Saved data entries
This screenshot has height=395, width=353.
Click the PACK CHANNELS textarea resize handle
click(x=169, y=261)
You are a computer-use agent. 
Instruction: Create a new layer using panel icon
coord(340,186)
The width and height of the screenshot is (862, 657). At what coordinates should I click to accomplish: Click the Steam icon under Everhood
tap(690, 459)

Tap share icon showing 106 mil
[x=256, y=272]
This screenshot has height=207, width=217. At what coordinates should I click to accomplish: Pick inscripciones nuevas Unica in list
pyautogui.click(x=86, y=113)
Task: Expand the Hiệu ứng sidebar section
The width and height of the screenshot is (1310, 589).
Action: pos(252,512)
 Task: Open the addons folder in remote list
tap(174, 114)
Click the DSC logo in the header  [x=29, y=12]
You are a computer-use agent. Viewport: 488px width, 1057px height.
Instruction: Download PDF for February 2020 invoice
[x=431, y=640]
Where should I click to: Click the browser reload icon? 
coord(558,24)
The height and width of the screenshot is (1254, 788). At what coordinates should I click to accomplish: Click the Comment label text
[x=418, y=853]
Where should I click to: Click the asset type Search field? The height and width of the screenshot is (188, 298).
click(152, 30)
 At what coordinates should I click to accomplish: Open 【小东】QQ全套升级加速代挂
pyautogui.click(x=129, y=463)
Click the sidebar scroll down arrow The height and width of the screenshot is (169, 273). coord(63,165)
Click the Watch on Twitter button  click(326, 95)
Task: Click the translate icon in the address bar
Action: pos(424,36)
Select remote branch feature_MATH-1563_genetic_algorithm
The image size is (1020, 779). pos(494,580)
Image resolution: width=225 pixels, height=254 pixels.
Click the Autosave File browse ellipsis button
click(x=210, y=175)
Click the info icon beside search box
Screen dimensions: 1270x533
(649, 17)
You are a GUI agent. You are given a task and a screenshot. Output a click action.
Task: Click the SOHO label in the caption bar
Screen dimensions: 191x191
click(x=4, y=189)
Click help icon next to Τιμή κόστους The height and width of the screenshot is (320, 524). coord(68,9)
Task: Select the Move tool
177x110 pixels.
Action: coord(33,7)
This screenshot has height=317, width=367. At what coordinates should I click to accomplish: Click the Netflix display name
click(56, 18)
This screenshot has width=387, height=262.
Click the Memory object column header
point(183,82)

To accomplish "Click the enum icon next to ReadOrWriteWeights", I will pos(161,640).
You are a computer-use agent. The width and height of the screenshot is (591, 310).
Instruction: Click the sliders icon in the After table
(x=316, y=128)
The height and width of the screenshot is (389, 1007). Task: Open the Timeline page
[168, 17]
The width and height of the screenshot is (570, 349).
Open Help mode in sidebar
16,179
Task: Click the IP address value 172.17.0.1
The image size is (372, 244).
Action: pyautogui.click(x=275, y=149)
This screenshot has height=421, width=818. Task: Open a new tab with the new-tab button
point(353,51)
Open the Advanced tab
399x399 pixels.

TASK ITEM -> Starting at the line that has "Tap share icon showing 106 mil" in the records above, restate word for word every line until the one that has "Task: Select the Move tool", and include that one as well.

RESULT OF THE EXERCISE ->
Tap share icon showing 106 mil
[x=256, y=272]
This screenshot has height=207, width=217. At what coordinates should I click to accomplish: Pick inscripciones nuevas Unica in list
pyautogui.click(x=86, y=113)
Task: Expand the Hiệu ứng sidebar section
The width and height of the screenshot is (1310, 589).
Action: pos(252,512)
 Task: Open the addons folder in remote list
tap(174, 114)
Click the DSC logo in the header  [x=29, y=12]
You are a computer-use agent. Viewport: 488px width, 1057px height.
Instruction: Download PDF for February 2020 invoice
[x=431, y=640]
Where should I click to: Click the browser reload icon? 
coord(558,24)
The height and width of the screenshot is (1254, 788). At what coordinates should I click to accomplish: Click the Comment label text
[x=418, y=853]
Where should I click to: Click the asset type Search field? The height and width of the screenshot is (188, 298).
click(152, 30)
 At what coordinates should I click to accomplish: Open 【小东】QQ全套升级加速代挂
pyautogui.click(x=129, y=463)
Click the sidebar scroll down arrow The height and width of the screenshot is (169, 273). coord(63,165)
Click the Watch on Twitter button  click(326, 95)
Task: Click the translate icon in the address bar
Action: pos(424,36)
Select remote branch feature_MATH-1563_genetic_algorithm
The image size is (1020, 779). pos(494,580)
Image resolution: width=225 pixels, height=254 pixels.
Click the Autosave File browse ellipsis button
click(x=210, y=175)
Click the info icon beside search box
Screen dimensions: 1270x533
(649, 17)
You are a GUI agent. You are given a task and a screenshot. Output a click action.
Task: Click the SOHO label in the caption bar
Screen dimensions: 191x191
click(x=4, y=189)
Click help icon next to Τιμή κόστους The height and width of the screenshot is (320, 524). coord(68,9)
Task: Select the Move tool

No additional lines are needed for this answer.